** Extract **
↓

Searching some more online, I found someone mentioning that one has to request this entitlement from DTS. Is this true? I couldn't find any official documentation.

I actually want to make a snapshot of a user-selected directory so that my app can sync it to another volume while avoiding that the user makes changes during the sync process that would make the copy inconsistent. Would fs_snapshot_create be faster than traversing the chosen directory and creating clones of each nested file with filecopy and the flag COPYFILE_CLONE? Although I have the impression that only fs_snapshot_create could make a truly consistent snapshot.

Answered by DTS Engineer in 841909022

I’m gonna let Kevin answer your main question

I can never resist a good file system question.

Searching some more online, I found someone mentioning that one has to request this entitlement from DTS. Is this true?

Yes, that is correct. However, the criteria for granting this entitlement are very narrow, so it is only granted to "backup" applications. I'm not sure that this would qualify:

I actually want to make a snapshot of a user-selected directory so that my app can sync it to another volume while avoiding that the user makes changes during the sync process that would make the copy inconsistent.

Having said that, I'm also not sure you need volume snapshotting for that. Breaking down your options:

Would fs_snapshot_create be faster than traversing the chosen directory and creating clones of each nested file with filecopy and the flag COPYFILE_CLONE?

So, there are three options here, loosely ordered by performance:

  1. Create a snapshot with fs_snapshot_create.

  2. Clone the entire directory using clonefile() (see "man clonefile")

  3. Iteratively clone the files and recreate the directory (which is what copyfile would do).

Moving into the comparison side of things:

Although I have the impression that only fs_snapshot_create could make a truly consistent snapshot.

Semantically, #1 & #2 above are identical. Both of them create an atomic clone of a given hierarchy and, in fact, you can basically think of "fs_snapshot_create" as a special case of directory cloning that just happens to target the entire volume. You're correct that #3 does not create a TRULY consistent "snapshot", however, how important that actually is depends a lot on the overall context.

Comparing #2 & #3, the issue here is a tradeoff between performance and safety. I actually did a detailed pair of forum posts on that here, but the summary is that:

  • Directory cloning is significantly faster (~10x).

  • Iterative cloning is still quite fast in absolute terms.

  • The danger with directory cloning is that you can (potentially) block access to large parts of the file system, causing major performance problems, potentially even panic'ing the kernel.

↑

** Entries provided **

↓

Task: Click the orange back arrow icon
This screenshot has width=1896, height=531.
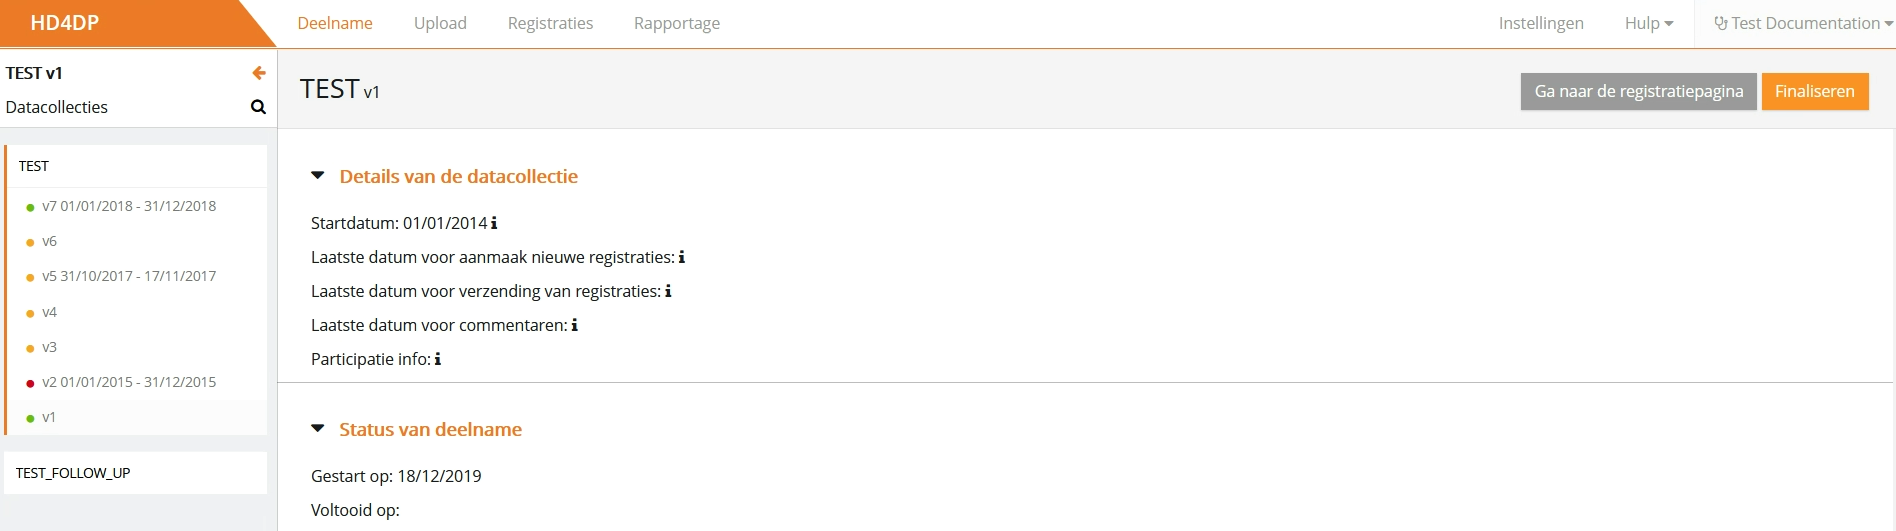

↑
↓

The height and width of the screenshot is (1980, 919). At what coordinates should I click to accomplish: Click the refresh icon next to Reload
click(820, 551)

↑

** To be done **
For each statement, answer yes or no according to the forum thread on file system snapshots above, and quote the exact words of the thread that decide it: (a) The entitlement for creating snapshots is granted only to backup applications. (b) Directory cloning is described as about ten times faster than iterative cloning. (c) The engineer states that volume snapshotting is certainly needed to sync the directory consistently.

** Written solution **
(a) Yes: "the criteria for granting this entitlement are very narrow, so it is only granted to "backup" applications"
(b) Yes: "Directory cloning is significantly faster (~10x)."
(c) No: "I'm also not sure you need volume snapshotting for that."